Yaş : Kayıt tarihi : 09/09/08
Mesaj Sayısı : 594
Nerden : İş/Hobiler : Lakap : amcasını arıyor
Konu: Safahat ve Sinema 2 Cuma 16 Eyl. 2016, 14:35
Merhum Mithat Cemal Kuntay, Osmanlıca üzerine fikir yürütürken (bu tartışmanın günümüzde de yapılması hoş bir tevafuk oldu), 3 yazı vakasından bahsedip meseleyi şöyle açılımlar:
Kuntay’a göre Osmanlıca bu üçünün bileşkesinden damıtılarak teşekkül etmiştir.

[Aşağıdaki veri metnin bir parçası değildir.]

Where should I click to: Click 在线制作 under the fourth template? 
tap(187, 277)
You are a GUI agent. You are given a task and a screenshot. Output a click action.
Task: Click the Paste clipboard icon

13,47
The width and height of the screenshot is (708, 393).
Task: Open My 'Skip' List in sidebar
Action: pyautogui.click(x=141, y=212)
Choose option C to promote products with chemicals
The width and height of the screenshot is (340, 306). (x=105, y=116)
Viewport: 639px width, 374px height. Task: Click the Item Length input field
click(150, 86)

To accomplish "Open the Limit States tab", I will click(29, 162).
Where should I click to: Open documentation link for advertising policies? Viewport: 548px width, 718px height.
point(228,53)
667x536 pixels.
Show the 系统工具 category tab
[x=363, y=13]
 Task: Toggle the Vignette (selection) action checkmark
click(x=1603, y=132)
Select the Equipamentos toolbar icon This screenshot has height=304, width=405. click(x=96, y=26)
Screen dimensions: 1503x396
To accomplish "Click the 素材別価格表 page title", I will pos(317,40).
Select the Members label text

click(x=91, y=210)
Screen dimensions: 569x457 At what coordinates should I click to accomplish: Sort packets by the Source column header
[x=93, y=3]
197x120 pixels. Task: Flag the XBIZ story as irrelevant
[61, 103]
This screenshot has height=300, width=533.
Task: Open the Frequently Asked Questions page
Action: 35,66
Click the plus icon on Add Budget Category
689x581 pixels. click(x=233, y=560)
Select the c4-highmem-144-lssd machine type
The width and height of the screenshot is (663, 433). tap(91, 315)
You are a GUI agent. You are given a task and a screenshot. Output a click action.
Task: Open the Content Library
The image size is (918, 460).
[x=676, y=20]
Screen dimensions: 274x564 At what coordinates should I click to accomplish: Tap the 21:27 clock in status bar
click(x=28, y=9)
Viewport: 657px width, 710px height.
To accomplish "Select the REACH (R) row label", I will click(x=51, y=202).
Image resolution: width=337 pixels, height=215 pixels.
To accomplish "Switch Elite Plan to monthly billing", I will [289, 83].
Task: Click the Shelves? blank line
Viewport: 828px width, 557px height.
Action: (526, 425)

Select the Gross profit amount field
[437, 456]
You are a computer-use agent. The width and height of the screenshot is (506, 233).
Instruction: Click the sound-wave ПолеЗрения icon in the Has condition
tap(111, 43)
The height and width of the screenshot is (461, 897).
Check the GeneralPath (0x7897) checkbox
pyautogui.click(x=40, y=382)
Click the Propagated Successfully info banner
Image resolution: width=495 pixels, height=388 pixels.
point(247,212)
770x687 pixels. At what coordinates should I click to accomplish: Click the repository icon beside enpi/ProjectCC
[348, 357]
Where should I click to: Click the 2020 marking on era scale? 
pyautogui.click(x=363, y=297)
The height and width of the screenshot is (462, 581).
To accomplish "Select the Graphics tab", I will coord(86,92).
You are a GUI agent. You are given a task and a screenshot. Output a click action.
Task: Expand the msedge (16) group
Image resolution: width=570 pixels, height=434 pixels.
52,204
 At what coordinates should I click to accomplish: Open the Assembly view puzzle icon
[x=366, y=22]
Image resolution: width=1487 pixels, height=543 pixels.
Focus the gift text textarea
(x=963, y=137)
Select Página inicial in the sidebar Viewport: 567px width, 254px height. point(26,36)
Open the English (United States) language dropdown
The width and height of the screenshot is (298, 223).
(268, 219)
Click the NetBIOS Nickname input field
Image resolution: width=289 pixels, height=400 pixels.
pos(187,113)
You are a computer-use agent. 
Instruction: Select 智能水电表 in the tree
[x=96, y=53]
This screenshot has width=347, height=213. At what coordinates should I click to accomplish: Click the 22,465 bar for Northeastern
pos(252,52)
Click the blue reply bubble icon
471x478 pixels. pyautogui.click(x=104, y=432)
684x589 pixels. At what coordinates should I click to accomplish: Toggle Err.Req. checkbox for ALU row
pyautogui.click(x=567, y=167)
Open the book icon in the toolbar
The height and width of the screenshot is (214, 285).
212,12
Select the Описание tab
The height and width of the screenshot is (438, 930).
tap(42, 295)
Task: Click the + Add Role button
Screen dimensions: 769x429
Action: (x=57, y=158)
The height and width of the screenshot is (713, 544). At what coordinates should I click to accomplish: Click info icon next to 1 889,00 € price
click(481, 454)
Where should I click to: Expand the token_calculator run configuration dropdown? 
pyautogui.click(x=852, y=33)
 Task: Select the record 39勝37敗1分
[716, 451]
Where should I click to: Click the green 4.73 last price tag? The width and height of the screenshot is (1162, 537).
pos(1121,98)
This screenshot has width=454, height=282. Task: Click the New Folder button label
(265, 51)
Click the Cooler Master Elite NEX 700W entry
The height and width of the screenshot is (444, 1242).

Ancak, bu dilin önünde iki engelin de bulunduğu bilinen bir hakikattir. Bunlardan ilki; münevver Ermenilerin kullandığı ve Kuntay’ın ‘doğru ama sevimsiz’ dediği Osmanlıca ile Servet-i Fünun’cuların yine Kuntay’ın ifadesiyle ‘hem çok güzel, hem çirkin’ olan Osmanlıca… Kuntay daha sonra bu bahsi derinlemesine analiz eder. Biz bu kadarla iktifa edip, Akif’e geçecek olursak, merhum şairin bunlara ilave olarak bir tür ‘ev Türkçesi’ni sıklıkla kullandığını söyleyebiliriz.
“Şakaklarında vakitsiz beyazlanan teller”
ve
“Nedir meramı, ne ister bu tazeden karı?”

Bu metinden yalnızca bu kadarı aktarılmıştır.